Rhopalomyia thompsoni

Scientific classification
- Kingdom: Animalia
- Phylum: Arthropoda
- Class: Insecta
- Order: Diptera
- Family: Cecidomyiidae
- Supertribe: Lasiopteridi
- Tribe: Oligotrophini
- Genus: Rhopalomyia
- Species: R. thompsoni
- Binomial name: Rhopalomyia thompsoni (Felt, 1907)

= Rhopalomyia thompsoni =

- Genus: Rhopalomyia
- Species: thompsoni
- Authority: (Felt, 1907)

Species of fly

Rhopalomyia thompsoni is a species of gall midges, insects in the family Cecidomyiidae. It induces galls on the host Solidago altissima across much of North America.

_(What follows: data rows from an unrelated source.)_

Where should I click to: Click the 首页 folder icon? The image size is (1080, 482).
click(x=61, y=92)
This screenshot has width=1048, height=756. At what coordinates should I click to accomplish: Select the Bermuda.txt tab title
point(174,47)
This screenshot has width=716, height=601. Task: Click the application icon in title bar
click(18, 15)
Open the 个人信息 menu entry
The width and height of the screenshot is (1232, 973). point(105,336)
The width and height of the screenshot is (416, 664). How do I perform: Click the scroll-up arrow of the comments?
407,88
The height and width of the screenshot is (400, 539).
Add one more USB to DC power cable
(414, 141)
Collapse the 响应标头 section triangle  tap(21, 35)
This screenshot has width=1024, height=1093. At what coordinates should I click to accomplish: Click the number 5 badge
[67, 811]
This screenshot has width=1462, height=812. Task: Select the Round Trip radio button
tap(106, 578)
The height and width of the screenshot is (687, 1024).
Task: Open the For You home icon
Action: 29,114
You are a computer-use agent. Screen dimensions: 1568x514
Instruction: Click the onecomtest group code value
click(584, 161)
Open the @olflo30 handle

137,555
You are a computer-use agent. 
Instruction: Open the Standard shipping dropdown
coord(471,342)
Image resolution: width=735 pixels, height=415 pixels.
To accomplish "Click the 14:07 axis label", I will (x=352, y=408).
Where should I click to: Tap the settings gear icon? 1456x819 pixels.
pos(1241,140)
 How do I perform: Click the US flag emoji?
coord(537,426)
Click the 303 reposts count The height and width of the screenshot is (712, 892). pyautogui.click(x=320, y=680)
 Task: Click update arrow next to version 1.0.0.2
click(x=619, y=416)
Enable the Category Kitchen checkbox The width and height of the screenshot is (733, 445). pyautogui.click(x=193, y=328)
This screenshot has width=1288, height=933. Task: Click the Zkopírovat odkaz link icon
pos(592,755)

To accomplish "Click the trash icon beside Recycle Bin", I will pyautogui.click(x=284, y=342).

This species has two generations per year, both of which develop in rhizome galls. The spring generation galls are solitary or clustered, bulbous, fleshy masses with 1–8 chambers each. The second generation galls constitute brownish, globular and usually multi-chambered swellings of the rhizomes. Pupation took place in late August to early September, at which time the galls became elongate and fleshier. Shortly before adult emergence the galls became apparent above the soil surface, and adults emerged from mid to late September. Males have robust gonopods with wide gonocoxal apodeme and ventral, meso-apical projection of the gonocoxite. Females of have neckless flagellomeres and very long and slender abdominal tergite 8 with mesally arched arms.